I happened to be the first one up this morning. I went outside to let the horses out and found a layer of ice almost an inch thick on their water trough. No surprise there. Yeoldfurt had to break and remove ice from the trough twice yesterday.
When I let the horses out, I decided to walk to the pond and see how frozen it might be. I expected ice around the edges but it's over 10 feet deep in the middle, so I didn't expect it to be completely frozen over. Wrong. It looked to be frozen all the way across. There was a chunk of wood the size of a small fireplace log laying at my feet, so I picked it up and lobbed it out toward the center of the pond. The log had to weigh at least 5 or 6 pounds and it dropped from a height of about 6 feet when it hit the pond... kerTHUNK! Didn't even crack the surface ice. I'm sure the ice is not thick enough to bear my weight so don't suggest ice skating ...but it was a good deal more solid than I was expecting.
On my way back to the house, I stopped to let the chickens out. I was worried they might have frozen feet from something MMPaints told me in chat last night. But they were okay. They had each left me an egg and were walking around like normal, anxious to be let out. Their water was frozen though. Not in the reservoir, but in the trough ring around the bottom where they should be able to drink. I broke and removed the ice from the ring and moved the waterer closer to the heat lamp in the coop. Tonight will only be in the 20's (versus last night in the teens) so maybe their water will not freeze tonight.
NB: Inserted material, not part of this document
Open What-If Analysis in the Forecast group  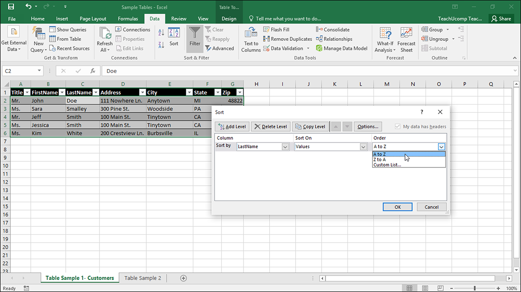point(385,39)
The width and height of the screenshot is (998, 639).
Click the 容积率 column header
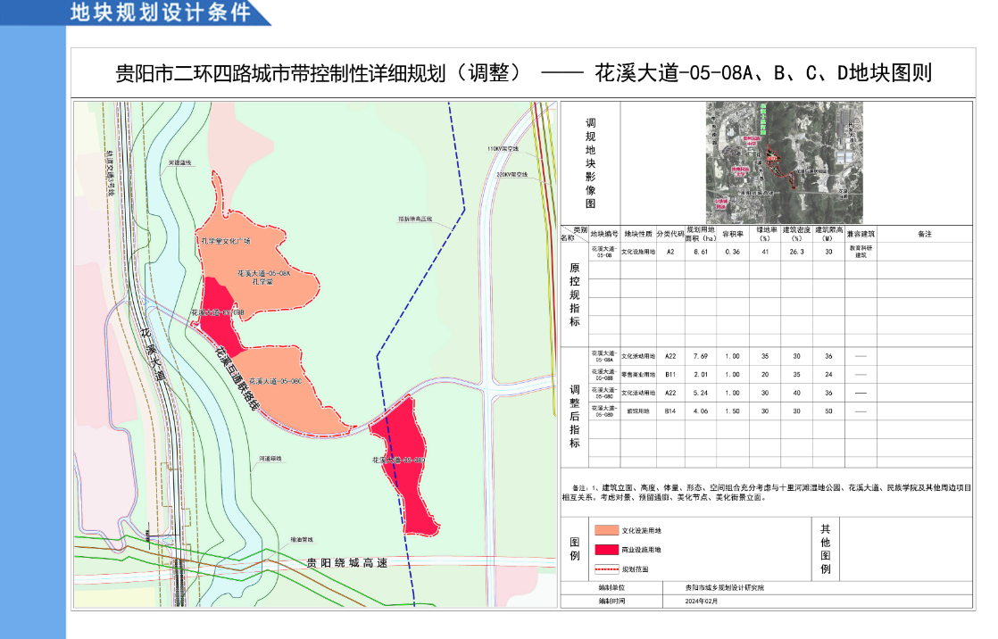coord(733,235)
When I got back up to the house, I took the eggs inside and was going to fill a bucket of water to carry outside for the dog, cats and chickens in the yard. That's when I discovered OUR water was frozen ...in the house. Uh-oh. I've never had frozen pipes before and Yeoldfurt was still asleep. Didn't want to wake him with bad news, so I went online to do some research. Every site I read suggested checking all the taps to determine if water was frozen at some juncture in the house ...or outside between the main and the house. None of the taps would even drip so, according to the online information, that meant water was probably frozen somewhere outside. This house is very well insulated, even in the attic so it would have surprised me if the house pipes had frozen. The online sites said to open the coldwater taps halfway so I did.
Thank goodness for Yeoldfurt's prepper mentality. He had about a dozen old clorox bottles labeled drinking water stored down in the shop. I took the wheelbarrow down and brought six of them up to the house. Two for each of the bathrooms for that all-important flush water. And the other three so I could make sure all the little critters had water until things thawed out. We also have several cases of store-bought bottled water down in the shop. So we're fine.
Yeoldfurt was up and drinking coffee by the time I finished all that and I got to give him the exciting news ...frozen pipe adventure. Hopefully it will not morph into a busted pipe adventure. He did some investigating of his own and he agrees, the the problem is most likely close to the water main up by the road. That makes sense because the hole around the water main is about 2 feet by 2 feet, with about 12 inches of pipe exposed to the air inside that hole. The hole is covered over by a piece of steel plate. Steel is an excellent conductor of cold and so is open air. The pipe coming to the house is buried at least 18 inches in the ground so it is probably the exposed pipe at the main that froze.
The temperatures should be close to 40 degrees by noon today and 45 degrees for a high around 3:00pm. Hopefully, that will be enough to thaw the pipes. In the meantime, we'll be grateful for a warm house, stored water and plenty of food stores. No worries.